> _Problem statement_:
Report the lines of the material that carry the string "icon".

> _The data_:
* * * * *

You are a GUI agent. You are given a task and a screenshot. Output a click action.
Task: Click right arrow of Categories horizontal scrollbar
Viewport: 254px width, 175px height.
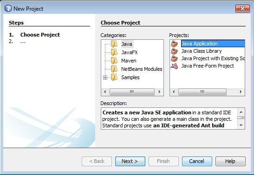159,92
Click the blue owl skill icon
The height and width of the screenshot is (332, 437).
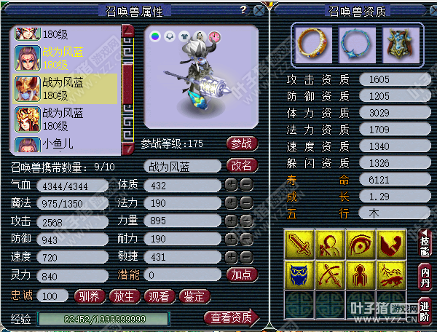[x=299, y=275]
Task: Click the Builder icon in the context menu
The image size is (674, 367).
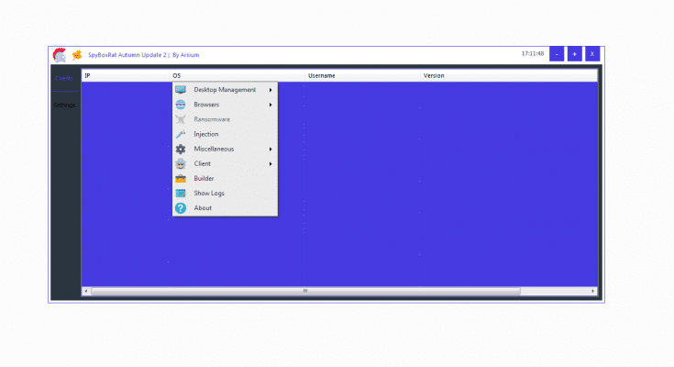Action: pyautogui.click(x=181, y=178)
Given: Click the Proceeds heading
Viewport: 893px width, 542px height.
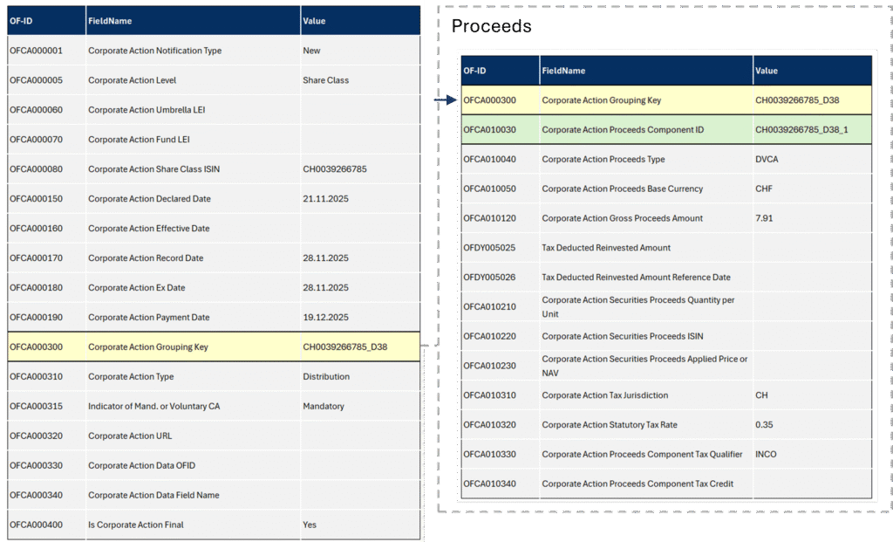Looking at the screenshot, I should [491, 27].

* * * * *

> _Solution to the problem_:
Click the blue owl skill icon
Task: Click the Builder icon in the context menu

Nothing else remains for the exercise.